Boards of directors, especially of more traditional infrastructure businesses, will diversify by getting new board members who are technology executives and understand how to effectively supervise and drive digital transformations, as every company is becoming a technology company.
As more organizations converge IT and operational technology (OT) systems, these conditions are also going to expand the attack surface available to threat actors. When you look at this dynamic through a ransomware and extortion lens, the view is worrisome.

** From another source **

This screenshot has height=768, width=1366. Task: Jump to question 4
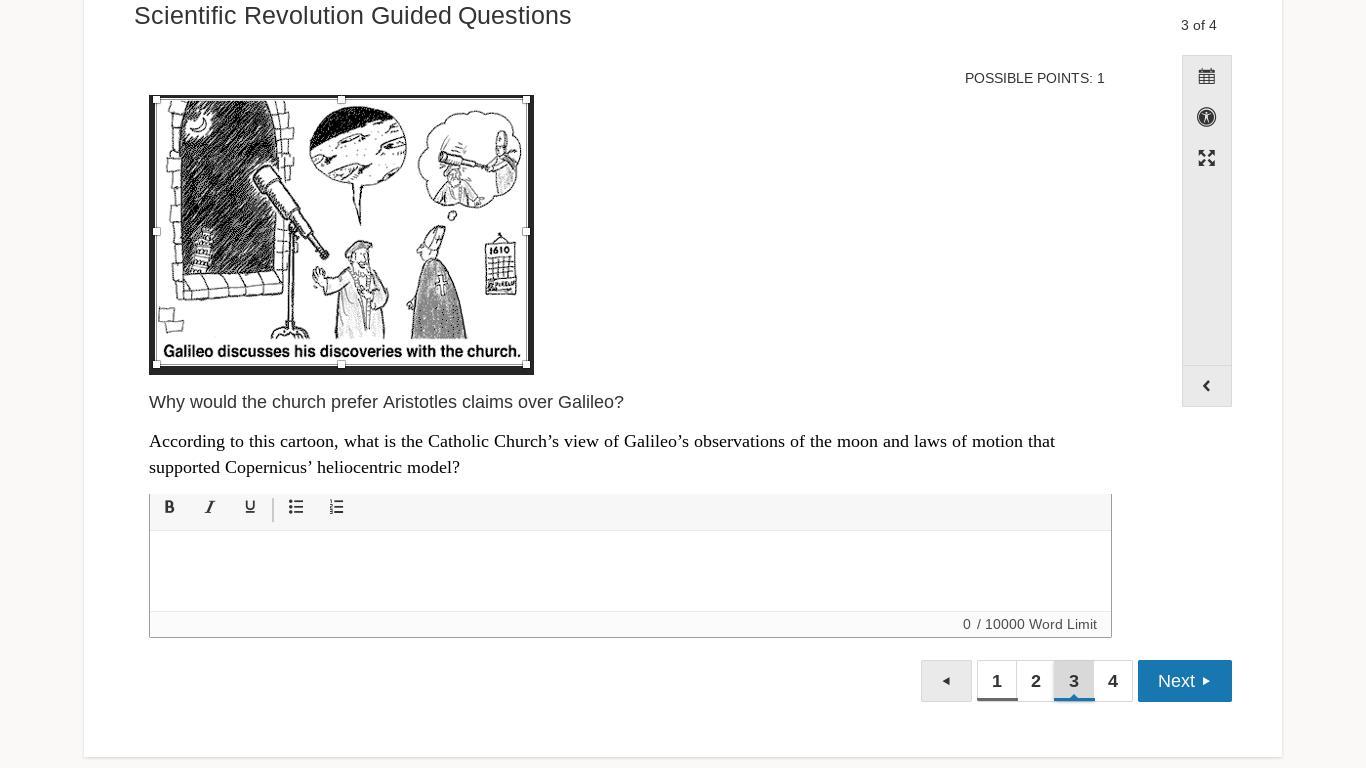[x=1113, y=681]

Attackers are intent on not only gaining a foothold inside corporate networks, and moving laterally until they control critical systems and have access to sensitive information. In the not-too-distant past, the likely next move was dropping ransomware, encrypting key systems, and waiting for frazzled victims to pay. As more and more organizations become hardened to ransomware, practice better security hygiene and have reliable, available backups, recovery is possible without paying ransoms.
Attackers adapted with a new business model whereby they are more likely to extract information and extort victims for cash with threats of selling the data on the underground, or leaking it publicly, putting the victim at a competitive disadvantage should their intellectual property, corporate secrets, or customer data become public.

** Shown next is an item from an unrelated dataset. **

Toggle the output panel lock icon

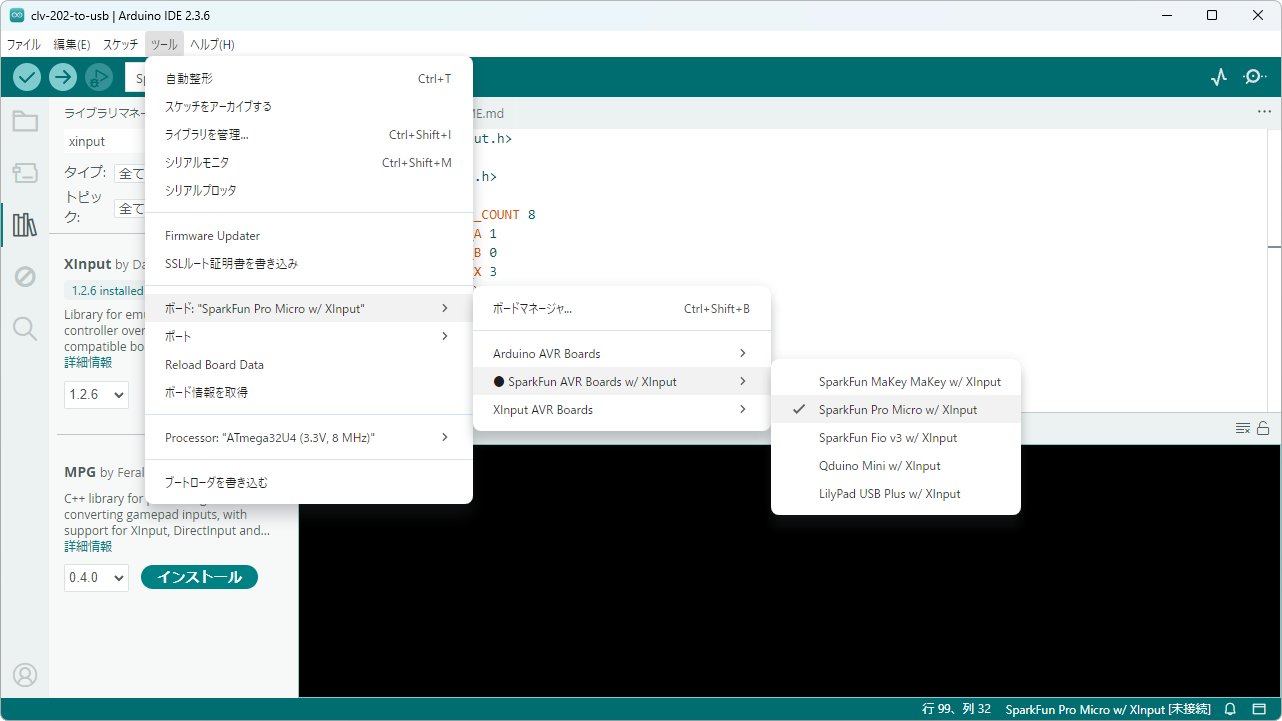(x=1263, y=428)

With OT systems less hardened and much more challenging to update and patch, converged IT/OT networks are likely to be the next fertile hunting ground for attackers fueled by extortion. Often, industrial control systems and OT devices oversee critical processes, and cannot be replaced or powered down for updates without severe interruption of services. OT networks that suffer ransomware or extortion-related attacks won't be able to recover as quickly as traditional IT systems might.
Once the pandemic is over, the majority of the world will have grown very accustomed to working from home so organisations are going to be acquiring smaller office spaces and the workforce will adopt a hybrid approach to working, spending some days in the office and others at home. This means that in terms of cyber security, we'll continue seeing a need for secure remote access, especially for organisations in the industrial sector.
Due to the need for mass-manufacturing of a vaccine, as well as the desire to protect against any future virus outbreaks, we'll also see more and more pharmaceutical and biotech companies investing in cyber security, to protect their vaccine research and development. Likewise, larger companies in the main markets will invest in those types of companies to support them in the fight against the COVID-19 pandemic.